╭──

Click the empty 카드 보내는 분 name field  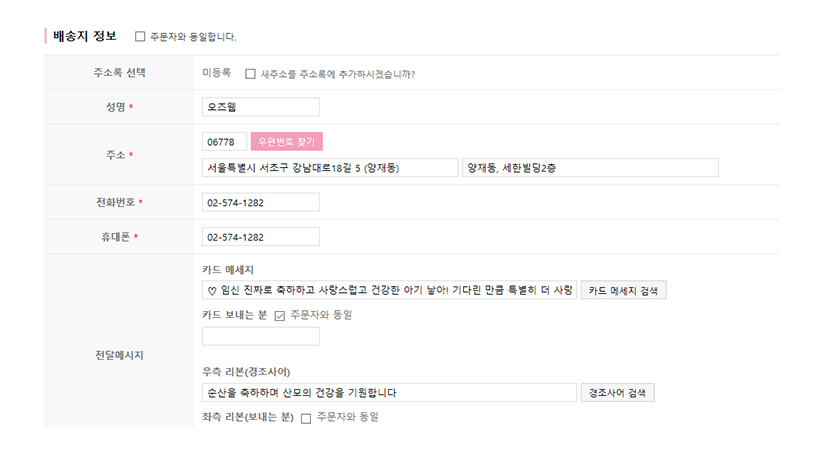pyautogui.click(x=260, y=336)
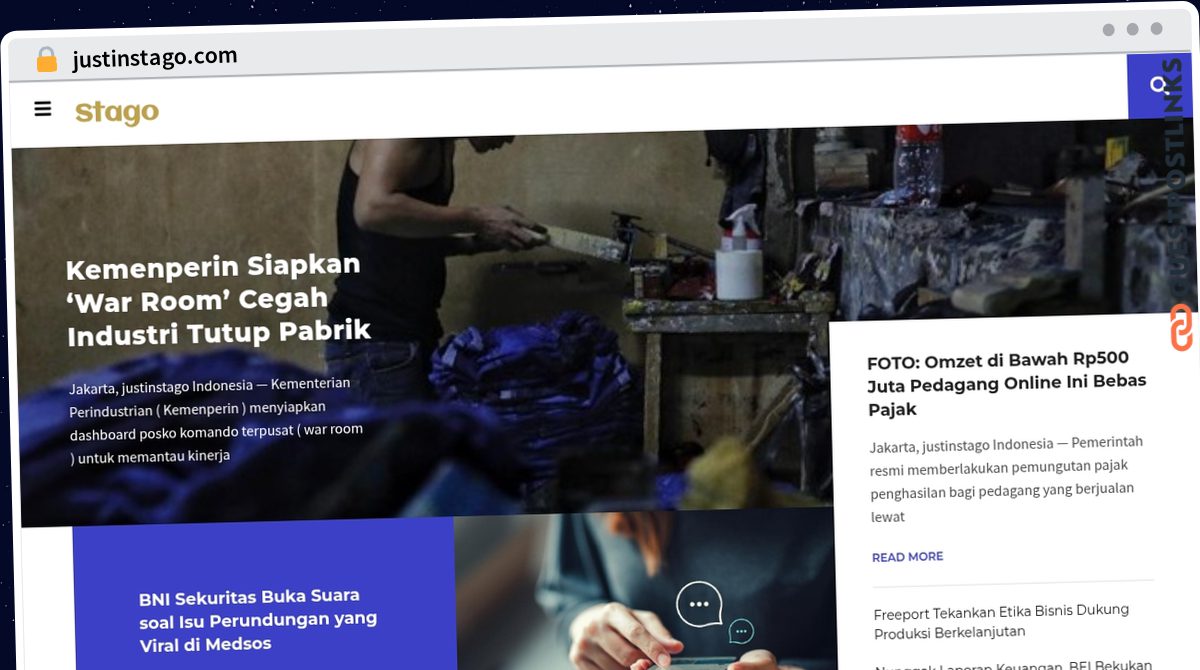Open FOTO: Omzet di Bawah Rp500 article
Image resolution: width=1200 pixels, height=670 pixels.
1006,384
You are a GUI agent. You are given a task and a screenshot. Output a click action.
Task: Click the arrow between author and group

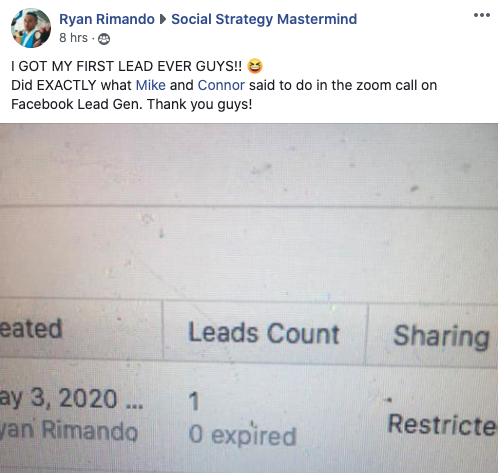(163, 19)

╰──

__YOUR INSTRUCTIONS__.
Counting the line with "You are a GUI" and the last line of the data above, transcribe those two lines and every line between them exactly, without the pictures.

__RESPONSE TO THE EXERCISE__.
You are a GUI agent. You are given a task and a screenshot. Output a click action.
Task: Click the arrow between author and group

(163, 19)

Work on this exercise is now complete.